DATA SHOWN Block Start

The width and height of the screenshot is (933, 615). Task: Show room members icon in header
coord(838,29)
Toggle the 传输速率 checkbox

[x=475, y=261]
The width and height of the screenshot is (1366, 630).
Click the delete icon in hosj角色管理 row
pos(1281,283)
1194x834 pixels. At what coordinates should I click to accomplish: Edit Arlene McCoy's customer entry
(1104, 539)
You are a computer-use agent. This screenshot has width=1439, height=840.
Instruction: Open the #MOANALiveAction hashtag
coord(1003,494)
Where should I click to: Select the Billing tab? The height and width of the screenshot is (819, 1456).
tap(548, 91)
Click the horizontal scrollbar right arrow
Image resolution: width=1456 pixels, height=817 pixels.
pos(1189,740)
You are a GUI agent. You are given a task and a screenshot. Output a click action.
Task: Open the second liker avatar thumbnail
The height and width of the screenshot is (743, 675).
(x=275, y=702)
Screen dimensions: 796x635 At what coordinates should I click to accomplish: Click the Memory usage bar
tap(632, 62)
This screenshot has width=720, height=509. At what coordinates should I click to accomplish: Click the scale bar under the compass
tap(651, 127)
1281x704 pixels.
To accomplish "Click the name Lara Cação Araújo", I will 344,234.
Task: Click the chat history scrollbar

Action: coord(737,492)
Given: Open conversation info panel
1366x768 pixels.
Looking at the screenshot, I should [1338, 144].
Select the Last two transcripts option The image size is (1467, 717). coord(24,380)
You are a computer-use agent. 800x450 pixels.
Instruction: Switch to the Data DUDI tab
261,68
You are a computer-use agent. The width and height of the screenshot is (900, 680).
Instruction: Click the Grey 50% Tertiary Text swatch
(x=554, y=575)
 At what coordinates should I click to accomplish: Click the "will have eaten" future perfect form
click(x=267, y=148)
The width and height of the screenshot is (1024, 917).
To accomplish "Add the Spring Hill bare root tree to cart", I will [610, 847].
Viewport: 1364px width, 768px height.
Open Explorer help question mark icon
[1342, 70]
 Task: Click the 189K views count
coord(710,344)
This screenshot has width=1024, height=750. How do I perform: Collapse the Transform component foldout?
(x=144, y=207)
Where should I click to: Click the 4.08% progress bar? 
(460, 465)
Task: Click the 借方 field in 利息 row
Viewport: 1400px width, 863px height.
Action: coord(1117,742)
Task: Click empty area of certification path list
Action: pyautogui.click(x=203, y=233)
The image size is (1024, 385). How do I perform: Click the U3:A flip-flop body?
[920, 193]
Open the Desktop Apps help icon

DATA SHOWN Block End

▸ **WORK REQUEST**: Bring together every line in the entries that holds the string "agent".

▸ **ANSWER TO THIS TASK**:
You are a computer-use agent. This screenshot has width=1439, height=840.
You are a GUI agent. You are given a task and a screenshot. Output a click action.
You are a computer-use agent. 800x450 pixels.
You are a computer-use agent. The width and height of the screenshot is (900, 680).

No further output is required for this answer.